Fooled Or Foolish


In Paul’s Colossians letter, he talks a little about his struggle on behalf of the Church—that believers will gain “a true knowledge of God’s mystery, that is, Christ Himself.” He goes on to explain why he’s putting such emphasis on Christ: “I say this so that no one will delude you with persuasive argument” [emphasis here, and in the following verses, is mine.]

A few verses later he adds,

See to it that no one takes you captive through philosophy and empty deception, according to the tradition of men, according to the elementary principles of the world, rather than according to Christ. (Col. 2:8)

As if that’s not enough, he revisits the issue again:

Let no one keep defrauding you of your prize by delighting in self-abasement and the worship of the angels, taking his stand on visions he has seen, inflated without cause by his fleshly mind, and not holding fast to the head (Col. 2:18-19a)

Paul is making a case for Christians to focus on Christ and who He is so they won’t be fooled by the false teaching that had begun to seep into the Church.

It’s such a timely warning for today too. Health-and-wealth Christians or name-it-and-claim-it believers pull helpless, hurting people into their wake, but so do the universalists who promise no hell. Others, with arrogance, teach that Christians don’t sin. Another group wants to re-image Jesus or lose the “angry” God of the Old Testament, and a bunch more want to ignore the entire book of Revelation.

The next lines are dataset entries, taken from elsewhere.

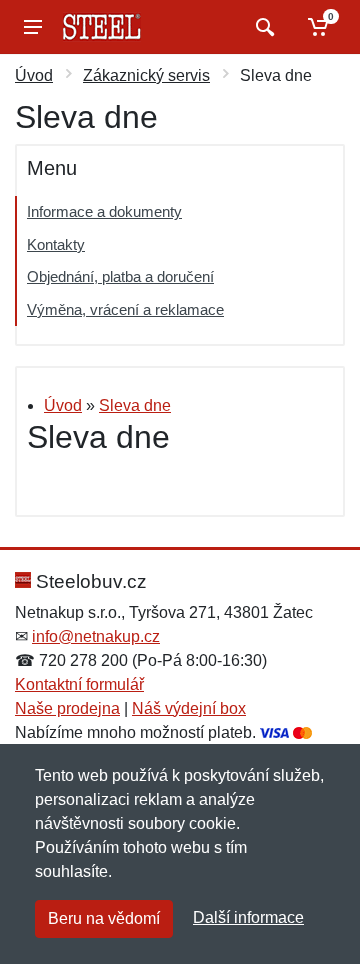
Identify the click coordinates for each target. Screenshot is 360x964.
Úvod (34, 75)
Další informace (248, 917)
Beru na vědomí (104, 918)
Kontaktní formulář (79, 684)
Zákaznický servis (146, 75)
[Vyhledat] (262, 27)
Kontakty (56, 244)
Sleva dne (135, 405)
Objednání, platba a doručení (120, 276)
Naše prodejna (67, 708)
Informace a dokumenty (104, 211)
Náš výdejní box (189, 708)
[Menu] (33, 27)
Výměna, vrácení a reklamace (125, 309)
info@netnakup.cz (96, 636)
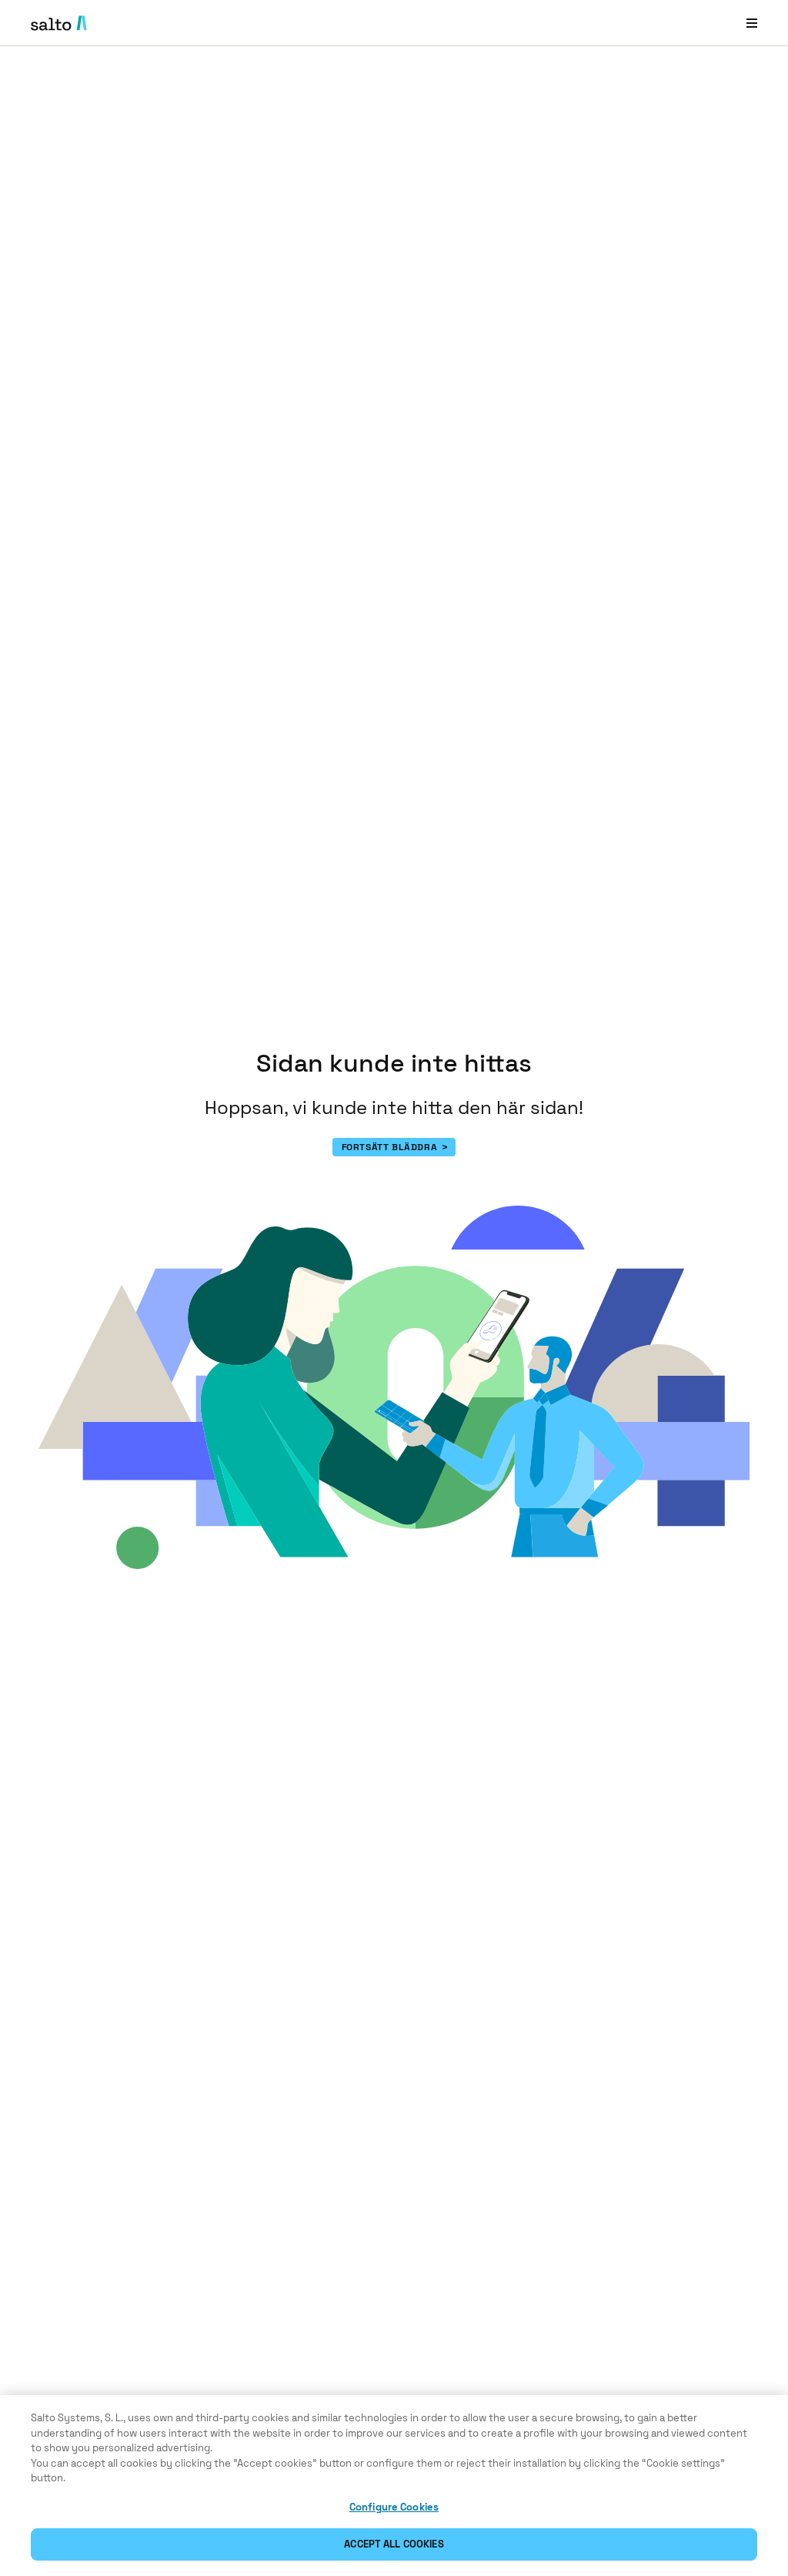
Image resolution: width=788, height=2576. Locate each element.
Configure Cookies (394, 2507)
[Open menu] (752, 22)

False teaching to the left, false teaching to the right, and so many Christians being fooled.

At the same time, there are Christians holding other Christians up to scorn because their work for Christ isn’t artistic enough or profound enough or nuanced enough or purposeful enough or missional enough. It seems we’ve forgotten what Paul says in 1 Corinthians:

but God has chosen the foolish things of the world to shame the wise, and God has chosen the weak things of the world to shame the things which are strong, … so that no man may boast before God. (1 Cor. 1:27, 29)

Don’t get me wrong. I don’t think we should purposefully go out and do a bumbling job of the tasks God gives us so that He has a weak thing with which to work. The fact is, He already has a weak thing with which to work—humans.

Some time ago, I had what was at the time, an epiphany: I am small. I didn’t realize so much that I am a small, unimportant human among the powerful rich, famous, and politically connected. Rather, I realized my smallness in light of God’s bigness, His unfathomable bigness.

Then He makes it clear in His word that His plan is to use His people—all of us small ones. Jesus, the head, wants His body the church to hold fast to Him so that we can grow with a growth which comes from God (Col. 2:19b). With growth comes fruit and the fulfillment of the Christian’s directive to make disciples.

None of it happens because we are clever or eloquent or intelligent or personable or influential. The Church grows with a growth which comes from God.

Jeremiah sums this up nicely:

Thus says the LORD, “Let not a wise man boast of his wisdom, and let not the mighty man boast of his might, let not a rich man boast of his riches; but let him who boasts boast of this, that he understands and knows Me, that I am the LORD who exercises lovingkindness, justice and righteousness on earth; for I delight in these things,” declares the LORD. (Jer. 9:23-24)

It seems to me, the foolish, though they may be criticized by fellow Christians for their inadequacies, are the people God can use, and the fooled—those so enamored with the “traditions of men … the elementary principles of the world … inflated without cause by their fleshly mind”—simply aren’t available because they’re distracted or unattached from the head who is Christ. They are not “seeking the things above where Christ is, seated at the right hand of God” (Col. 3:1). They haven’t set their “minds on the things above, not on the things that are on earth” (Col 3:2).

The bottom line is that the Apostle Paul was right. Small, weak, and foolish though we be, our focus should be on Christ.

On the other hand, if we bypass Christ for the imaginings of men, we’ve been deluded, deceived, fooled.

This post is a revised, updated version of one that first appeared here in October 2011.